Examining the history now, we can see that the commits on the docs_filtered apply the changes to the documentation directory, as expected.

One problem still remains, though: by means of the --subdirectory-filter option, the very first commit removes all contents besides the documentation directory. This can be fixed by doing an interactive rebase of the current branch, beginning at the v1.0.0.Final tag:

git rebase -i v1.0.0.Final

We need to edit the very first commit; all changes besides those to the documentation directory need to be reverted from that commit. There might be a better way of doing so, I simply ran git checkout for all the other resources:

git checkout v1.0.0.Final debezium-connector-mongodb
git checkout v1.0.0.Final debezium-connector-mysql
...

At this point the filtered branch still is based off of the v1.0.0.Final tag, whereas it should be based off of the docs_backport branch. git rebase --onto to the rescue:

git rebase --onto docs_backport v1.0.0.Final docs_filtered

This rebases all the commits from the docs_filtered branch onto the docs_backport branch. Now we have a state where where all the documention changes have been cleanly applied to the 1.0 code base, i.e. the following should yield no differences:

git diff docs_filtered..master documentation

The last and missing step is to do another rebase of all the documentation commits, discarding those that apply to any features that didn’t get backported to 1.0.

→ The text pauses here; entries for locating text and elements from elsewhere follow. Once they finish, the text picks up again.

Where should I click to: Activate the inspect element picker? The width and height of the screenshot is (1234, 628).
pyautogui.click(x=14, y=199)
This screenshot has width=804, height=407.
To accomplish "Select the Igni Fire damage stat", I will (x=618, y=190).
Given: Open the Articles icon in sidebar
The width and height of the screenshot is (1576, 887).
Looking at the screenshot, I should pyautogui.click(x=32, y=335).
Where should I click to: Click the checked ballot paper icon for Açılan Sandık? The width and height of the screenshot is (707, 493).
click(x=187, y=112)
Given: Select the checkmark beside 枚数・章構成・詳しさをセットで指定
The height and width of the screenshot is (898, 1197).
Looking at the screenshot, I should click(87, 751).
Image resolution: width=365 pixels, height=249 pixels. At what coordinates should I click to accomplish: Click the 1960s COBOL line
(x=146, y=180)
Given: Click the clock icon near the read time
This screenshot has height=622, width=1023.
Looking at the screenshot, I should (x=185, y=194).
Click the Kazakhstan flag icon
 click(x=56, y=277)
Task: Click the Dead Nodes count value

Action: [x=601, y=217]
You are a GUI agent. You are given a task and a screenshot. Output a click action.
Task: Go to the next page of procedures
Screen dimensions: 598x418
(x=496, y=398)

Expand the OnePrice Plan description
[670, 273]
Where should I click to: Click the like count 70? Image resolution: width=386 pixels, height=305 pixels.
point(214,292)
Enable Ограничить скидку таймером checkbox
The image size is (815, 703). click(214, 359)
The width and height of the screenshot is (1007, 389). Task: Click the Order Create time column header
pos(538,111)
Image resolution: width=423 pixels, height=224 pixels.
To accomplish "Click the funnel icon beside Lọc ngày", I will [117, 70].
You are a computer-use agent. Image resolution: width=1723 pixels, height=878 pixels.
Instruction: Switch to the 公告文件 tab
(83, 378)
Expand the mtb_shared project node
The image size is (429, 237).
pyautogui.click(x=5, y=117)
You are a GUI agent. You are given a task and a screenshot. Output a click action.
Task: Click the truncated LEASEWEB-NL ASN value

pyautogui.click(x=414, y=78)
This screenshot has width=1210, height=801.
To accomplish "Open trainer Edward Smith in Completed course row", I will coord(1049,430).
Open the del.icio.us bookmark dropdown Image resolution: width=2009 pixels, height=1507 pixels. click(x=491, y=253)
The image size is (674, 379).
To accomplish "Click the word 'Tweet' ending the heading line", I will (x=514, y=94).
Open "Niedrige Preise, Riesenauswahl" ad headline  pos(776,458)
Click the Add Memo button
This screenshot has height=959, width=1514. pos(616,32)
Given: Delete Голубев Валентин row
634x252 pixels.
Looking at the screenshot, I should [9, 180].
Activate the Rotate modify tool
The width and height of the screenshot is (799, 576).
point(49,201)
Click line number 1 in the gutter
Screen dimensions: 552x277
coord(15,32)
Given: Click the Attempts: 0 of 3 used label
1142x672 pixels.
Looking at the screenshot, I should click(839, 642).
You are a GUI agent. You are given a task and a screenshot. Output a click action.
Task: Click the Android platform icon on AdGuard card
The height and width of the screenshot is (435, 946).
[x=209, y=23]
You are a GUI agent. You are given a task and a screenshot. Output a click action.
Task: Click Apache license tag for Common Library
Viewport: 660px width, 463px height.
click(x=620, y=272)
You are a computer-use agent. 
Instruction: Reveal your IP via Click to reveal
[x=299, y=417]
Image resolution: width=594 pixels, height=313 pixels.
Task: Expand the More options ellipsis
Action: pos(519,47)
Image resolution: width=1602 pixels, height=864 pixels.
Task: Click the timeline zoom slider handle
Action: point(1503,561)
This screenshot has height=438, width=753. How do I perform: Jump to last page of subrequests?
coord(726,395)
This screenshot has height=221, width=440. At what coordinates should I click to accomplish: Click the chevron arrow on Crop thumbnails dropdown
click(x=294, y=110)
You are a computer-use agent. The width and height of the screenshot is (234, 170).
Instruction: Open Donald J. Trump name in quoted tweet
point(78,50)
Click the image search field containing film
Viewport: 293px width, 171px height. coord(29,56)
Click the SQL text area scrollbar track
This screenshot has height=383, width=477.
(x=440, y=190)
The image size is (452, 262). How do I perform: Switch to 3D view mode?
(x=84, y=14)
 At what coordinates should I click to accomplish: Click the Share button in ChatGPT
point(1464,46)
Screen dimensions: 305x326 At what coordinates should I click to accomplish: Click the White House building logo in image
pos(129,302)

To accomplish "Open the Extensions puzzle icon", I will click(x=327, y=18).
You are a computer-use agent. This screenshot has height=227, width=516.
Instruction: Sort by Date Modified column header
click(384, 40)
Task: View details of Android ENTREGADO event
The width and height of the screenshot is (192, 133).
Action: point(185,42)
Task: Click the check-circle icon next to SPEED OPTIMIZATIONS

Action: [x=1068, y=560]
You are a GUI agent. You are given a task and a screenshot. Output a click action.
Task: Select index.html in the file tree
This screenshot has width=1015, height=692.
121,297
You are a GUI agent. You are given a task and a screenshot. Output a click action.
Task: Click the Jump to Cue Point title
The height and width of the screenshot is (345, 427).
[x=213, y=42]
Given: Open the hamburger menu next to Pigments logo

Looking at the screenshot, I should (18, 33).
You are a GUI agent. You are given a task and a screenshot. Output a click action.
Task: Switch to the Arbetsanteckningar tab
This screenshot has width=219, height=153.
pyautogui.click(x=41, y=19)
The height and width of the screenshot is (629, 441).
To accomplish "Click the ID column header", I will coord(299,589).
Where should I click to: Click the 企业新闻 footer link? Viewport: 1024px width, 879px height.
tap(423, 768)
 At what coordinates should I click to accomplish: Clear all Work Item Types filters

Thankfully, my partner-in-crime Jiri Pechanec stepped in here: as he had done the original feature backport, it didn’t take him too long to go through the list of documentation commits and identify those which were relevant for the 1.0 code base. After one more interactive rebase for applying those we finally were in a state, where all the required documentation changes had been backported.

Looking at the 1.0 history, you’d still see some partial documentation changes up to the point, where we decided to start all over and revert these. Theoretically we could do another git filter run to exclude those, but we decided against that, as we already had done releases off of the 1.0 branch and didn’t want to alter the commit history of a released branch after the fact.